- About this task:
Return the data exactly, but only from the line containing "Where should I click to: Click the trash" through its last line.

***

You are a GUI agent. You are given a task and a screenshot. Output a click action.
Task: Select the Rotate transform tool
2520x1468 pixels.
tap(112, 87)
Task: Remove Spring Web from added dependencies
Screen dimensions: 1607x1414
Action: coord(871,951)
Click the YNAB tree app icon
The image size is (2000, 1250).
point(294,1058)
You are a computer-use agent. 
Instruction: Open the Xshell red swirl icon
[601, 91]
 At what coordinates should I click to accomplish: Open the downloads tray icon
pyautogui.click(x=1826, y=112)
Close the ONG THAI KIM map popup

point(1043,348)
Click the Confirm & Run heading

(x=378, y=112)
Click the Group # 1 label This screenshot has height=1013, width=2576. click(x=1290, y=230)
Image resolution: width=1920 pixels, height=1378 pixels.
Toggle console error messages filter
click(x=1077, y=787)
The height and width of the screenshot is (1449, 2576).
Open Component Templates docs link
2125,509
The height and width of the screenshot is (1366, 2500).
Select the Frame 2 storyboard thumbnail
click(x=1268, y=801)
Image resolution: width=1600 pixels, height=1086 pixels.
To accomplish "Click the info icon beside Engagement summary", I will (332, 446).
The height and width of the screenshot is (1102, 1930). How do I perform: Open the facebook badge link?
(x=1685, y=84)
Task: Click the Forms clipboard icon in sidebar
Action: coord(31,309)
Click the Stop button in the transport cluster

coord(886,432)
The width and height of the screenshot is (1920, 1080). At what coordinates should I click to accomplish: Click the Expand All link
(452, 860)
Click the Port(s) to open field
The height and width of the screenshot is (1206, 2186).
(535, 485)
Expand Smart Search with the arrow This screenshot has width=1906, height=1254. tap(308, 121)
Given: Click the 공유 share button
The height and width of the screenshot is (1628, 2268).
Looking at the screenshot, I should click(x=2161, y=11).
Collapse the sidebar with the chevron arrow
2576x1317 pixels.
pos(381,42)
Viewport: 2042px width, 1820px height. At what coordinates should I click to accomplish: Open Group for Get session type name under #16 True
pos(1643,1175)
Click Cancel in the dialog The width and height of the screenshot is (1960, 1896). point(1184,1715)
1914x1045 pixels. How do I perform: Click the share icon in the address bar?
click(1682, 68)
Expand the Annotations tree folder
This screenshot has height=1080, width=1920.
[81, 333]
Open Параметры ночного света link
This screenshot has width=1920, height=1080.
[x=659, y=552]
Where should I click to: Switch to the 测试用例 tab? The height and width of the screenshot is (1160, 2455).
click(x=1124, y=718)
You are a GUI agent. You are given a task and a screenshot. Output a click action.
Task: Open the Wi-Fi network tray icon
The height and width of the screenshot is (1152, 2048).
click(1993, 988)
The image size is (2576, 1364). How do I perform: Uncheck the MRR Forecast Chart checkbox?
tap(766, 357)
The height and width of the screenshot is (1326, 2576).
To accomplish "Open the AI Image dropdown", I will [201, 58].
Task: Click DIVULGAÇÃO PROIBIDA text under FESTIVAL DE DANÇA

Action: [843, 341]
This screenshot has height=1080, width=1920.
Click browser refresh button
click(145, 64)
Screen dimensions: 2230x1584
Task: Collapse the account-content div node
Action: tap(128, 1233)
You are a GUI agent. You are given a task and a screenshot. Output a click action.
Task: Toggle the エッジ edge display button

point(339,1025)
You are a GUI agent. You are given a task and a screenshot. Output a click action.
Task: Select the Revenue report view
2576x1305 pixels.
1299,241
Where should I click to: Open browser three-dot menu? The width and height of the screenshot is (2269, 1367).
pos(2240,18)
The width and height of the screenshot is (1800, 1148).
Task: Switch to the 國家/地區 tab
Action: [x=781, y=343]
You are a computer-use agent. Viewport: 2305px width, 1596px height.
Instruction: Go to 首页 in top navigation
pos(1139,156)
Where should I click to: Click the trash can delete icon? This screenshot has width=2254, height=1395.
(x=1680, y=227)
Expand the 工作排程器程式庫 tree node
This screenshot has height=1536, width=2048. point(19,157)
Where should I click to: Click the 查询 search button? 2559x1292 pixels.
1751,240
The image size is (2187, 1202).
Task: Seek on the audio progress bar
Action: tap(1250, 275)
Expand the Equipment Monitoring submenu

***

- Your response:
Where should I click to: Click the trash can delete icon? This screenshot has width=2254, height=1395.
(x=1680, y=227)
Expand the 工作排程器程式庫 tree node
This screenshot has height=1536, width=2048. point(19,157)
Where should I click to: Click the 查询 search button? 2559x1292 pixels.
1751,240
The image size is (2187, 1202).
Task: Seek on the audio progress bar
Action: tap(1250, 275)
Expand the Equipment Monitoring submenu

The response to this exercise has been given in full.